The input below:
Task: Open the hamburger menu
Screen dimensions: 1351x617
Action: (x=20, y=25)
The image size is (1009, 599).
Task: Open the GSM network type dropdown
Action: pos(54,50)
End of The input.
**Task instructions**. Output every entry exactly.

**Output of the exercise**.
Task: Open the hamburger menu
Screen dimensions: 1351x617
Action: (x=20, y=25)
The image size is (1009, 599).
Task: Open the GSM network type dropdown
Action: pos(54,50)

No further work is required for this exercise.